*PROBLEM REQUIREMENTS*: In the listing below, find each line with the string "Graphic" and report it.

*EXTRACTED RECORDS*:
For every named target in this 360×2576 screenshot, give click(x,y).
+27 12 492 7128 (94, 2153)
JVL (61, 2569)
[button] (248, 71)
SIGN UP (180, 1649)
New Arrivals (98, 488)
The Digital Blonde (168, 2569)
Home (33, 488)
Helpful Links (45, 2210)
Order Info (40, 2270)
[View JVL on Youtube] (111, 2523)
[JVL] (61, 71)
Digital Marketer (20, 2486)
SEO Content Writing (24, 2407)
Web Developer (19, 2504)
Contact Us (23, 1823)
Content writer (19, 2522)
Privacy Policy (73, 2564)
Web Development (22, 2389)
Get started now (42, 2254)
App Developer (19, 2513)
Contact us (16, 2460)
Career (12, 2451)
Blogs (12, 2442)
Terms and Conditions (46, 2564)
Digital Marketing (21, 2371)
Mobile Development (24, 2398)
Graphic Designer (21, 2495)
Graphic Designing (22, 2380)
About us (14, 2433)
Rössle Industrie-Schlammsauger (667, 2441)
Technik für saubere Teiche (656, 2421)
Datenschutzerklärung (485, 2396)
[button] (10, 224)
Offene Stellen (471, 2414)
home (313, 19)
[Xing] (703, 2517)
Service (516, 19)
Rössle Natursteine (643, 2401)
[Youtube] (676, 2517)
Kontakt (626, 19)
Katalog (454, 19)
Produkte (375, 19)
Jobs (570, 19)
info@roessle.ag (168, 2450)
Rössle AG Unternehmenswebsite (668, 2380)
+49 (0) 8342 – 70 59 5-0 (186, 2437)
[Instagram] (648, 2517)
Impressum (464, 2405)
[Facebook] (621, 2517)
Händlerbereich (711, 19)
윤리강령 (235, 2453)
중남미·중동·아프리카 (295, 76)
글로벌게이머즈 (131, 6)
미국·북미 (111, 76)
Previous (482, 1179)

*PROBLEM SOLUTION*:
Graphic Designer (21, 2495)
Graphic Designing (22, 2380)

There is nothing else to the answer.